The airline has been battling record fuel costs and fierce competition from subsidised rivals and in December said 1,000 jobs would go while warning it faced a half-year loss of up to 300 million Australian dollars.
The interim result is due on Thursday and the Sydney Daily Telegraph, citing a Qantas source, said the job losses would be much worse as the airline restructures its finances to convince the government it deserves a debt guarantee.
The airline refused to go into details.
"There is fresh speculation about what things we will or won't announce on Thursday as part of our half-year results.

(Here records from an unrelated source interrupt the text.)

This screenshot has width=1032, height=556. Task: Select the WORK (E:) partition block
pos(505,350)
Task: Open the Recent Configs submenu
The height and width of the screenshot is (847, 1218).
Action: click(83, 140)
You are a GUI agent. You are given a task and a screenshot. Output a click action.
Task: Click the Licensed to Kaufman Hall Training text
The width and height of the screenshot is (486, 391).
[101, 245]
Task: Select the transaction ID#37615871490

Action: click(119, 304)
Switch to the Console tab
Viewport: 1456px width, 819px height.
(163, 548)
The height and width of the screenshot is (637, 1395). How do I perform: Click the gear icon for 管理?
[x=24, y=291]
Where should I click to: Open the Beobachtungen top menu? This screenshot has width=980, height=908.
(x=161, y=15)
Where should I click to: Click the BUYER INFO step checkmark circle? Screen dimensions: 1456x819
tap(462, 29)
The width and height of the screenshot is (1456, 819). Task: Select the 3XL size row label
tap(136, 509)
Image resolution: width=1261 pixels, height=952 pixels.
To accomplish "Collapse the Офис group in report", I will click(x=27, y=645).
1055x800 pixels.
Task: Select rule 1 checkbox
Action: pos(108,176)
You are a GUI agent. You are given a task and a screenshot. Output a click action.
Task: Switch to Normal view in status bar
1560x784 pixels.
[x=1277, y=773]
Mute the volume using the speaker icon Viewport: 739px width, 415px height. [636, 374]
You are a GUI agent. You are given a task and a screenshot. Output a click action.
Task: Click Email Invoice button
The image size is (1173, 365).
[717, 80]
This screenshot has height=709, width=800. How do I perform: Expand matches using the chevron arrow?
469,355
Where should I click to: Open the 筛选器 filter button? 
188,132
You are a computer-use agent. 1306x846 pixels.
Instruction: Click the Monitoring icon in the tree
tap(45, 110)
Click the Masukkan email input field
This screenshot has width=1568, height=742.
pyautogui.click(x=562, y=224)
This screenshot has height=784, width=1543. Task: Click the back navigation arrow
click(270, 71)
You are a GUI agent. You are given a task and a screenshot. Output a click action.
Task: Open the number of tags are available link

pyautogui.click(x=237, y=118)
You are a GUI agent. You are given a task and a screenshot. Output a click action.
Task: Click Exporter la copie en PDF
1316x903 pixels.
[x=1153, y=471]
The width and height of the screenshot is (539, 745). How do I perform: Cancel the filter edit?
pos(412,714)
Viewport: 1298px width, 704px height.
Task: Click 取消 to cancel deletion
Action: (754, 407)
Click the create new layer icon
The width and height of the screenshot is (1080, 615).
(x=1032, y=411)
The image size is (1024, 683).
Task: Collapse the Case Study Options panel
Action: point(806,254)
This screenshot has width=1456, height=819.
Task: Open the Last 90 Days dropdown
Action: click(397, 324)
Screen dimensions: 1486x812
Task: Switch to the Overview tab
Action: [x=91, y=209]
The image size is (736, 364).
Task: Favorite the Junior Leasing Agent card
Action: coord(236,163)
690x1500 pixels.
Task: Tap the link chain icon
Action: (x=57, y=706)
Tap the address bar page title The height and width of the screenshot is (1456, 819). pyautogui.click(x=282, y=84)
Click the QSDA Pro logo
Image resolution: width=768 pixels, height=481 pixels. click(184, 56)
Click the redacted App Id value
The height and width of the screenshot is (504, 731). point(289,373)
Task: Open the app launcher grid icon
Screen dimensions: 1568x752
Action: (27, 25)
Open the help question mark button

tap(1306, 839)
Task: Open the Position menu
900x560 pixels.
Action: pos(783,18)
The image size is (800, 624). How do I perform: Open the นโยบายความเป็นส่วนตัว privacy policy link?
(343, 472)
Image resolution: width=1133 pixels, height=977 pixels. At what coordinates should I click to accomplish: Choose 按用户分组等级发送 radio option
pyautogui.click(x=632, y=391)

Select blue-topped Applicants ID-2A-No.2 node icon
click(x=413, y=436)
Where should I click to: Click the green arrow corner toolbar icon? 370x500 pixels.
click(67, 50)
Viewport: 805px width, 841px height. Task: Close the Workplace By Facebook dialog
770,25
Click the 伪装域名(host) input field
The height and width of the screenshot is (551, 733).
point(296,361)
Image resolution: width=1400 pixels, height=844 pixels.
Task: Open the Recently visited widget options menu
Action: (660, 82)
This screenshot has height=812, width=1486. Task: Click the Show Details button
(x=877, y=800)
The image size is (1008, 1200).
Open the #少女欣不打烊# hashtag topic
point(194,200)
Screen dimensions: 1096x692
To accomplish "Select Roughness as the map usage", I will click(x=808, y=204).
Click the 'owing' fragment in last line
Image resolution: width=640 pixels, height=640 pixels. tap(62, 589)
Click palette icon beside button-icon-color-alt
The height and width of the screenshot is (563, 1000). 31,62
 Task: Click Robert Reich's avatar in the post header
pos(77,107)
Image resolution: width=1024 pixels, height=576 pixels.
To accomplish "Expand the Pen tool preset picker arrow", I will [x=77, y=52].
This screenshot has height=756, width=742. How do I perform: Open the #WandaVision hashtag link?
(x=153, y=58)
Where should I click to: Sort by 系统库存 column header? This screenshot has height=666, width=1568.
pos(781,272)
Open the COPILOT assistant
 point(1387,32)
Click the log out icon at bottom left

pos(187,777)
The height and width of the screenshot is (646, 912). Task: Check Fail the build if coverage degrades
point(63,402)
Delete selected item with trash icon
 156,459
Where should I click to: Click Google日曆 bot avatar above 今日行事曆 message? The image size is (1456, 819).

We are not in a position to comment on that speculation," the flag carrier in a statement.
"We have said that we will be making some tough decisions in order to achieve $2 billion in cost savings over the next three years, which is a consequence of an unprecedented set of market conditions now facing Qantas."
Qantas has said it was facing "immense" challenges and has been lobbying the government to ease limits in foreign investment or provide state intervention to help shore up its bottom line.
Qantas chief Alan Joyce argues that the cap is hurting Qantas's ability to compete by restricting access to capital, particularly against domestic rival Virgin Australia, which is majority-owned by state-backed Singapore Airlines, Air New Zealand and Etihad.
Following its profit warning in December, Moody's and S&P both downgraded Qantas' credit rating to "junk" status, increasing the cost of financing for the carrier and restricting access for investors that do not put their money in lower-rated companies.
"We've said that we must take steps to reduce our costs regardless of whether the federal government acts on the uneven playing field in the Australian aviation market," said the statement.